Ca y est. Je ne vois d’abord que ma tête, prise dans une contre- plongée peu flatteuse, la barbe a poussé, les yeux sont cernés. Et puis l’écran se peuple de visages, m’évoquant ce film que je n’ai jamais fini de regarder, L’Etrangleur de Boston. Où sont passés les autres ? Je clique plusieurs fois sur des icônes, qui ne s’animent pas. Aucun des étudiants en ligne ne daigne m’aider. Face à mes efforts désespérés, l’un d’eux m’explique que Skype ne peut accueillir plus de quatre fenêtres.
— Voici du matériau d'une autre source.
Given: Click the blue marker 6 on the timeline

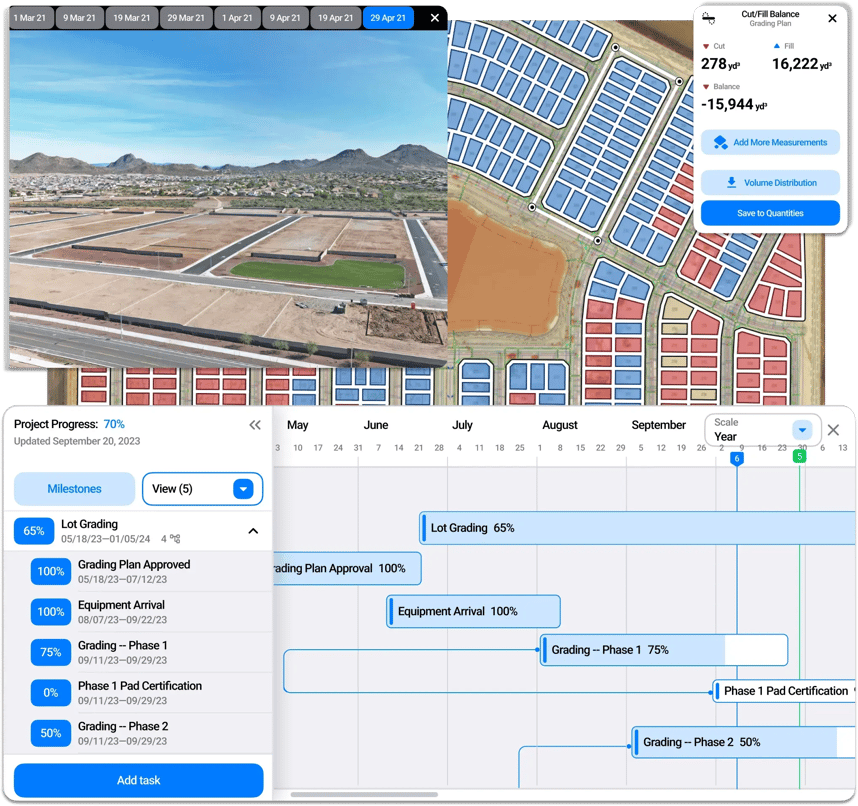Looking at the screenshot, I should click(x=737, y=457).
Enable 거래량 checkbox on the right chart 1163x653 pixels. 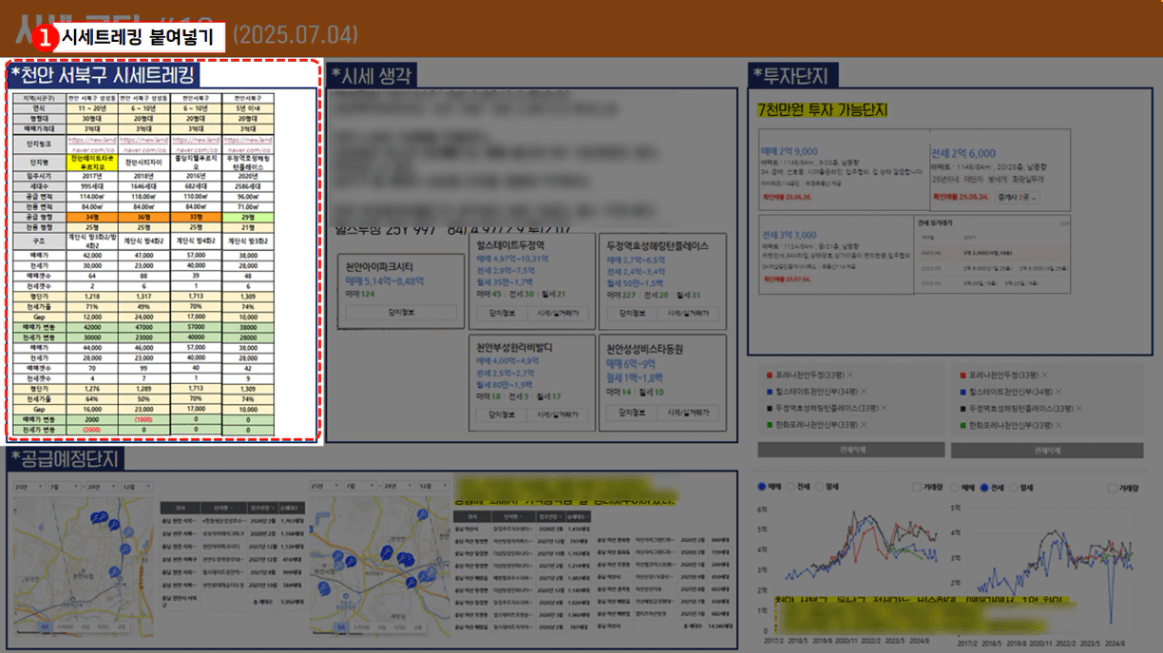point(1113,488)
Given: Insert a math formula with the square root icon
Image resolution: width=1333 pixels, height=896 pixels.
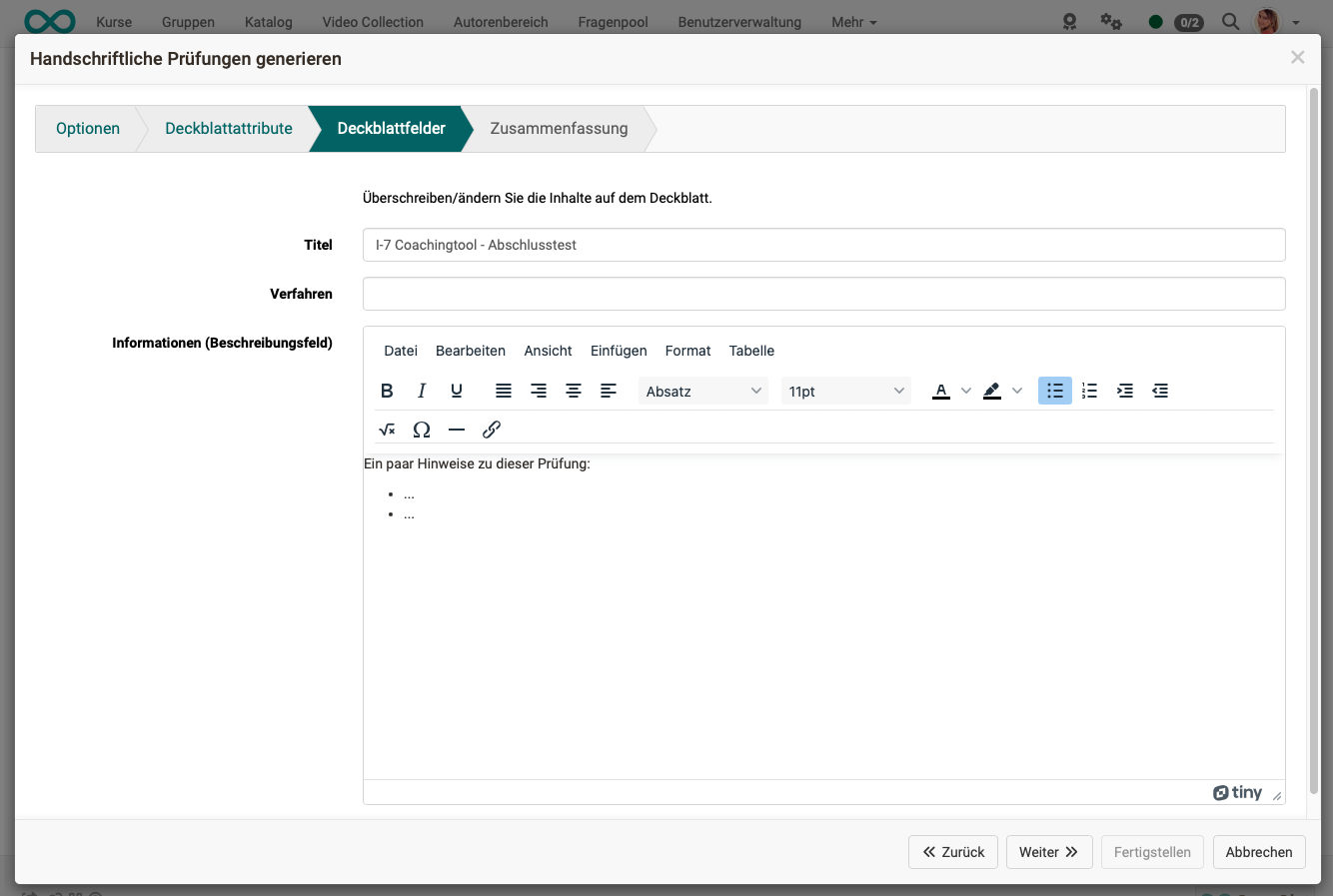Looking at the screenshot, I should (x=387, y=430).
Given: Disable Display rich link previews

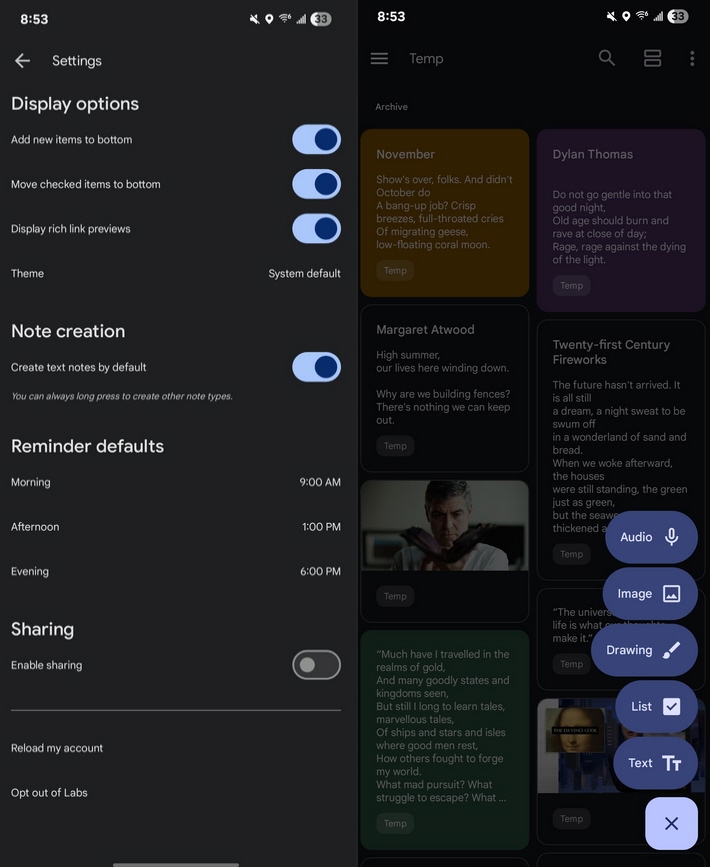Looking at the screenshot, I should tap(316, 229).
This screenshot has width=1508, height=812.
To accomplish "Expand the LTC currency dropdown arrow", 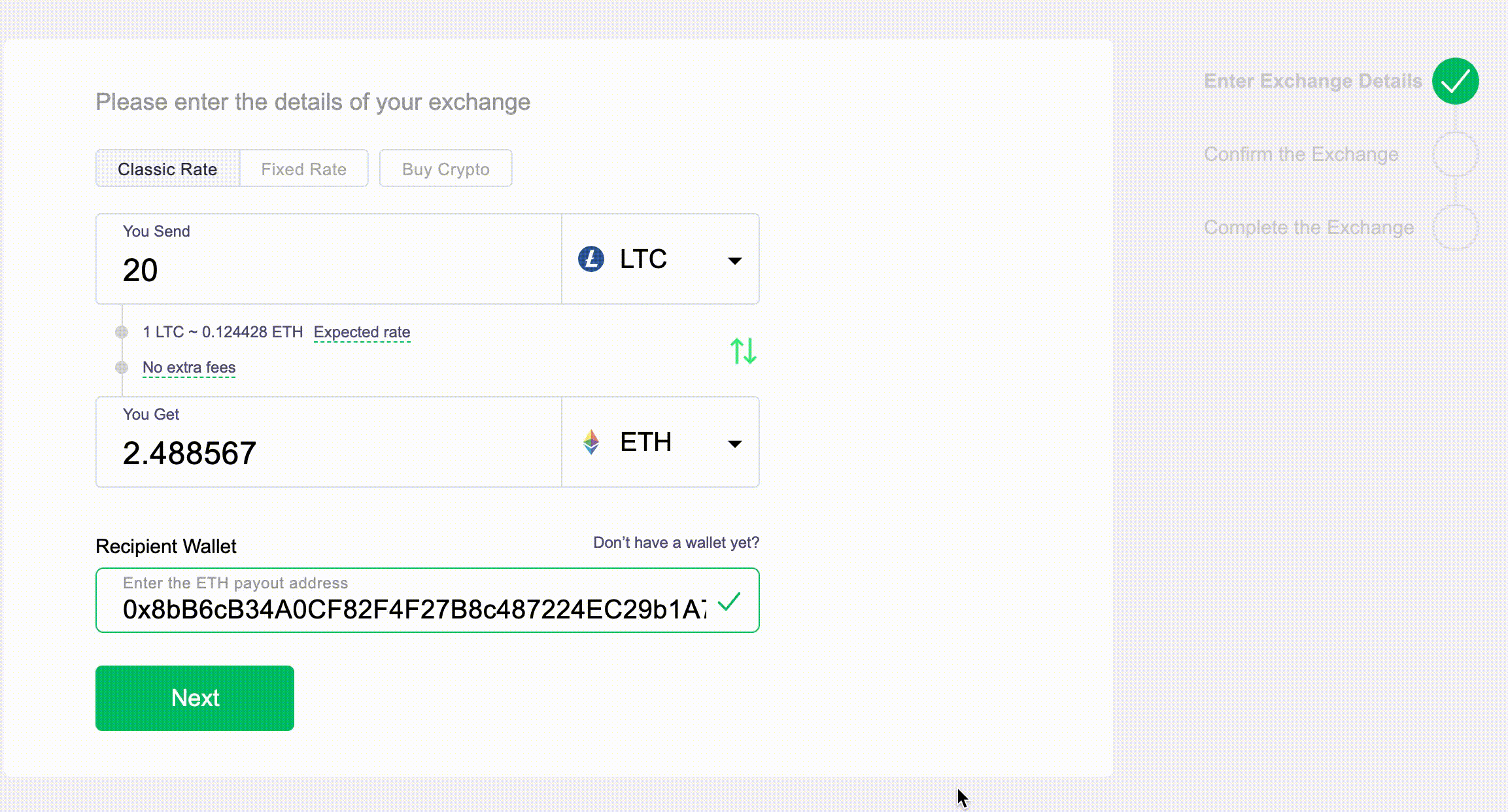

Le reste de la troupe m’écoute, hors champ. Du coup, je ne sais plus trop à qui je parle, j’entends des voix d’outre-tombe, ceux qui sont là ne bougent la bouche que lentement. Mon étudiante russe laisse des traces décomposées dans l’espace, à la Loïe Fuller.

Heureusement, elle s’exprime comme une actrice de théâtre, disant, tout à trac, combien l’actrice du film (Nana, de Jean Renoir) l’a énervée. Comment peut-on croire que tous les hommes sont amoureux de cette femme ? Son franc-parler tranche sur le côté compassé, coincé, des étudiants français. Une jeune femme, en bas à droite, demeure immobile et silencieuse, s’avouant seulement gênée face au jeu “exagéré” de l’héroïne. Dans un éclat de rire un peu forcé, je constate que la gêne créée par le mutisme des étudiants est décuplée sur cette application. Un garçon assez beau, en haut à gauche, se jette à l’eau et commente l’impression de rigidité qui se dégage à ses yeux du film. Même si le mot me paraît excessif, j’essaie de leur faire dire, avec force ruses, ce que j’ai en tête : le rattachement de Renoir, par delà la tarte à la crème de l’impressionnisme, à une tradition de théâtre et de caricature qu’il épuise (littéralement).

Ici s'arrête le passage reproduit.